[Short exercise] Please retype the part of the musician profile between "And once you" and "automatic, like reflex.", inclusive, without changing a character.

At first glance, he appears as quiet and unassuming as his name. Peter Browne. Average height and weight. Nothing out of the ordinary there. Initially, the thing that stands out is his shoulder-length blonde hair, which falls slightly in his face, almost adding to that shy and inconspicuous demeanor by giving him a place to hide. His eyes might even look wary, careful.
Once you get to know him a little, though, it’s like opening a veritable treasure box. The eyes behind the blonde curtains of hair are not wary, so much as stealthily observant, and a bit mischievous. The demeanor may be quiet, but trust me, there is a whip-smart brain forming one heck of an internal monologue you’d just love to hear. It’s a quirky, slightly sarcastic sense of wit and humor born and bred in Ireland. As I’ve come to find out, it’s Irish through-and-through.
And once you have the pleasure of witnessing and listening to him play, well, at the very least, you’ll leave the gig with a new appreciation (and love) for Irish Traditional music. Yes. He’s that good. As my husband, a musician, often says, “There are players…and then there are players.” Peter is the latter, to be sure. His talent is hypnotic. Endearing. And unconscious, automatic, like reflex.
Born in March, 1972, Peter is a Dublin native. As with so many Irish musicians, his music began at his own hearth and home.
Q: What instrument do you play? Which is your favorite (and why)?
“The 2 row button accordion is my favorite instrument to play. The reason being, my father played it and there was one lying around the house. I think in order for me not to break his, he taught me some tunes on it, and later sent me to lessons. I also play guitar and a couple of other stringed instruments, and some piano, but it’s still mainly accordion that I’m hired to play. The accordion I play is the most popular type for traditional Irish music.”
Watching Peter playing accordion is a great deal like watching traditional Irish dance. But instead of channeling all of that passion and power and heritage into his feet and legs, it’s all concentrated in his fingers. From the neck up, he could just as easily be holding a pleasant conversation with someone; his fingers seem to have that much of a mind of their own. They fly effortlessly over the buttons and keys. His face exudes a calmness and enjoyment seemingly contradicted by his frenetic hands. Once in a while, you will see a smile, or a laugh, because of some musical “inside joke”…some random or expertly played sequence or note…some interesting choice made by a fellow musician on stage…sometimes even a flub so skillfully recovered from, it tickles all involved, even the audience.

[Data lines]
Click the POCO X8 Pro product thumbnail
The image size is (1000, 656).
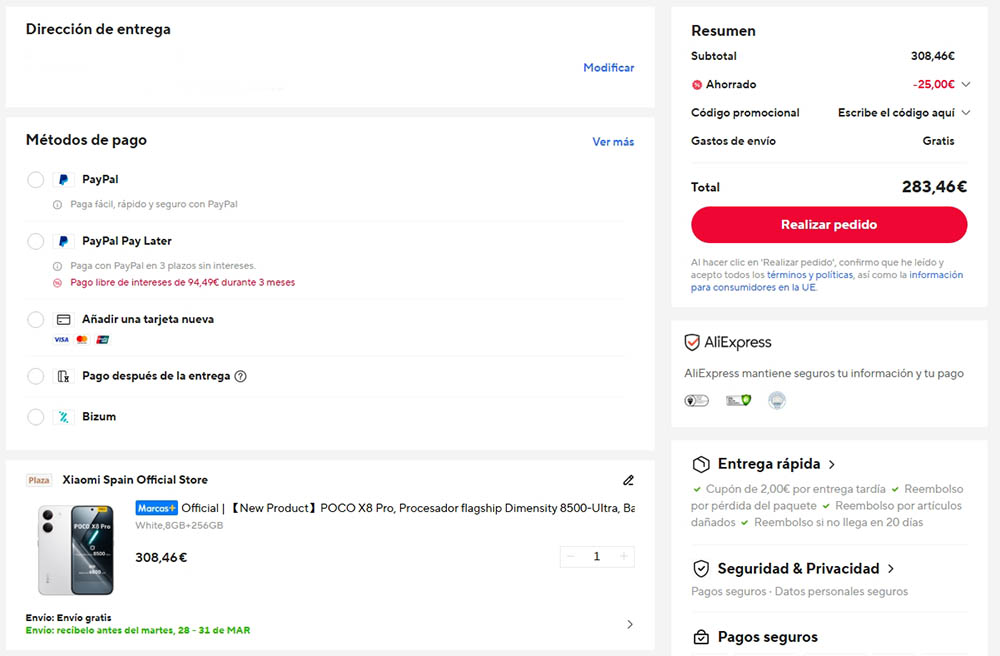[76, 550]
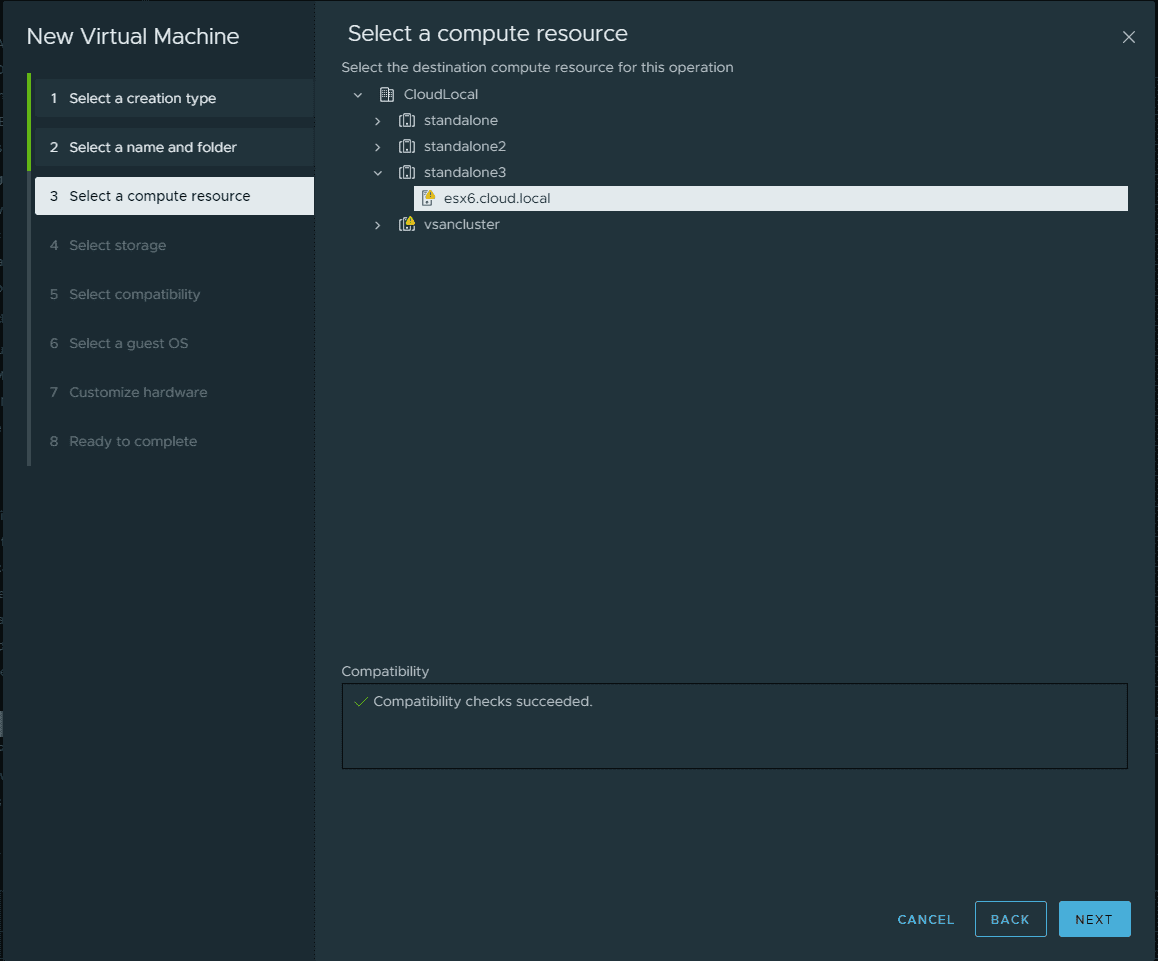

[Solution]
And once you have the pleasure of witnessing and listening to him play, well, at the very least, you’ll leave the gig with a new appreciation (and love) for Irish Traditional music. Yes. He’s that good. As my husband, a musician, often says, “There are players…and then there are players.” Peter is the latter, to be sure. His talent is hypnotic. Endearing. And unconscious, automatic, like reflex.